Sweat is gaining popularity in clinical metabolomics as this biofluid is non-invasively sampled and its composition is modified by several pathologies. There is a lack of standardized strategies for collection of human sweat. Most studies have been carried out with fresh sweat collected after stimulation. A promising and simple alternative is sampling dry sweat by a solid support impregnated with a suited solvent. This research was aimed at comparing the metabolomics coverage provided by dry sweat collected by two solid supports (gauzes and filter papers) impregnated with different solvents. The dissolved dry sweat was analyzed by a dual approach: gas chromatography–mass spectrometry (GC–MS) and liquid chromatography–tandem mass spectrometry (LC–MS/MS). Among the tested sampling strategies, filter paper impregnated with 1:1 (v/v) ethanol‒phosphate buffer resulted the combination providing the highest metabolomics coverage (tentative identification of one hundred seventy-five compounds). Dry and fresh sweat were compared by using pools from the same individuals to evaluate compositional differences.

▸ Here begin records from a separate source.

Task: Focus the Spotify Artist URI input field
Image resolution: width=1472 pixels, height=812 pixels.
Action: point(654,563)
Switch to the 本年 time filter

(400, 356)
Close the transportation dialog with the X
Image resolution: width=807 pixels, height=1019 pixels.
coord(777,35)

Families of metabolites such as carnitines, sphingolipids and N-acyl-amino acids, among others, were exclusively identified in dry sweat. Comparison of both samples allowed concluding that dry sweat is better for analysis of low polar metabolites and fresh sweat is more suited for polar compounds. As most of the identified metabolites are involved in key biochemical pathways, this study opens interesting possibilities to the use of dry sweat as a source of metabolite markers for specific disorders. Sampling of dry sweat could provide a standardized approach for collection of this biofluid, thus overcoming the variability limitations of fresh sweat.